RECORDS PROVIDED section start

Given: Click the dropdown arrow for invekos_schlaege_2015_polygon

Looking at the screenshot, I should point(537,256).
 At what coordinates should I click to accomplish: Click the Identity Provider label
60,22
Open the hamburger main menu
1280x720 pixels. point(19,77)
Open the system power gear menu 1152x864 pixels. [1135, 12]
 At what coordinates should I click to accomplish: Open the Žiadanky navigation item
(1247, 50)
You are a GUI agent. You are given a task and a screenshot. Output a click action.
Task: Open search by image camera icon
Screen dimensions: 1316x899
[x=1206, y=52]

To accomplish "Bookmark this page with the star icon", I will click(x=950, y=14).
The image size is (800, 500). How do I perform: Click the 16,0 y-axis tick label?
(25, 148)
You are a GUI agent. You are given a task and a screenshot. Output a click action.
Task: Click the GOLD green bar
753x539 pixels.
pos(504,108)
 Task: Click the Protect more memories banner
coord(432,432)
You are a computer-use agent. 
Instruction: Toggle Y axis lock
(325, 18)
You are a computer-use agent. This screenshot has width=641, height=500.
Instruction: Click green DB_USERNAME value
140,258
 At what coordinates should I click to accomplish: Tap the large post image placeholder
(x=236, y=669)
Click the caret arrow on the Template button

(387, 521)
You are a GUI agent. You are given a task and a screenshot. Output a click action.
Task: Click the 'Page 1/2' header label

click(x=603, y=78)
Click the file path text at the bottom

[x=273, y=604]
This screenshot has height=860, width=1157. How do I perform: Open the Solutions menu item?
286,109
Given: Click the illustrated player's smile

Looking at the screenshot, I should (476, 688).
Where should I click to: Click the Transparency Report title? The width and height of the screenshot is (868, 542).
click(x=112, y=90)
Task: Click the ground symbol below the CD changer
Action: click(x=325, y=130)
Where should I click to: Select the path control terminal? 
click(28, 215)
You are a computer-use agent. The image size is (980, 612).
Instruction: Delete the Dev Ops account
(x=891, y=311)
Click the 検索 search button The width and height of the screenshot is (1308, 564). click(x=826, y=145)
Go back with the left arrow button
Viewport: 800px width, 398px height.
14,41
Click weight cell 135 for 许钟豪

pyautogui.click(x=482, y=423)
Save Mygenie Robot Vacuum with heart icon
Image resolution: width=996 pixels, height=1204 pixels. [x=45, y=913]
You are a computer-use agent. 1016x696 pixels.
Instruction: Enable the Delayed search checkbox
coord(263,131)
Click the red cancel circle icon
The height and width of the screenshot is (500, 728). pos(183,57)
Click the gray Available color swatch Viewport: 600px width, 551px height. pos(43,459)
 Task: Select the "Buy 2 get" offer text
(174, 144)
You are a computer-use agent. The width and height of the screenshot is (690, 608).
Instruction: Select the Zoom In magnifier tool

RECORDS PROVIDED section end

ASSIGNED TASK> Reproduce the data above in full. Leave nothing out.

EXERCISE RESPONSE>
Given: Click the dropdown arrow for invekos_schlaege_2015_polygon

Looking at the screenshot, I should point(537,256).
 At what coordinates should I click to accomplish: Click the Identity Provider label
60,22
Open the hamburger main menu
1280x720 pixels. point(19,77)
Open the system power gear menu 1152x864 pixels. [1135, 12]
 At what coordinates should I click to accomplish: Open the Žiadanky navigation item
(1247, 50)
You are a GUI agent. You are given a task and a screenshot. Output a click action.
Task: Open search by image camera icon
Screen dimensions: 1316x899
[x=1206, y=52]

To accomplish "Bookmark this page with the star icon", I will click(x=950, y=14).
The image size is (800, 500). How do I perform: Click the 16,0 y-axis tick label?
(25, 148)
You are a GUI agent. You are given a task and a screenshot. Output a click action.
Task: Click the GOLD green bar
753x539 pixels.
pos(504,108)
 Task: Click the Protect more memories banner
coord(432,432)
You are a computer-use agent. 
Instruction: Toggle Y axis lock
(325, 18)
You are a computer-use agent. This screenshot has width=641, height=500.
Instruction: Click green DB_USERNAME value
140,258
 At what coordinates should I click to accomplish: Tap the large post image placeholder
(x=236, y=669)
Click the caret arrow on the Template button

(387, 521)
You are a GUI agent. You are given a task and a screenshot. Output a click action.
Task: Click the 'Page 1/2' header label

click(x=603, y=78)
Click the file path text at the bottom

[x=273, y=604]
This screenshot has height=860, width=1157. How do I perform: Open the Solutions menu item?
286,109
Given: Click the illustrated player's smile

Looking at the screenshot, I should (476, 688).
Where should I click to: Click the Transparency Report title? The width and height of the screenshot is (868, 542).
click(x=112, y=90)
Task: Click the ground symbol below the CD changer
Action: click(x=325, y=130)
Where should I click to: Select the path control terminal? 
click(28, 215)
You are a computer-use agent. The image size is (980, 612).
Instruction: Delete the Dev Ops account
(x=891, y=311)
Click the 検索 search button The width and height of the screenshot is (1308, 564). click(x=826, y=145)
Go back with the left arrow button
Viewport: 800px width, 398px height.
14,41
Click weight cell 135 for 许钟豪

pyautogui.click(x=482, y=423)
Save Mygenie Robot Vacuum with heart icon
Image resolution: width=996 pixels, height=1204 pixels. [x=45, y=913]
You are a computer-use agent. 1016x696 pixels.
Instruction: Enable the Delayed search checkbox
coord(263,131)
Click the red cancel circle icon
The height and width of the screenshot is (500, 728). pos(183,57)
Click the gray Available color swatch Viewport: 600px width, 551px height. pos(43,459)
 Task: Select the "Buy 2 get" offer text
(174, 144)
You are a computer-use agent. The width and height of the screenshot is (690, 608).
Instruction: Select the Zoom In magnifier tool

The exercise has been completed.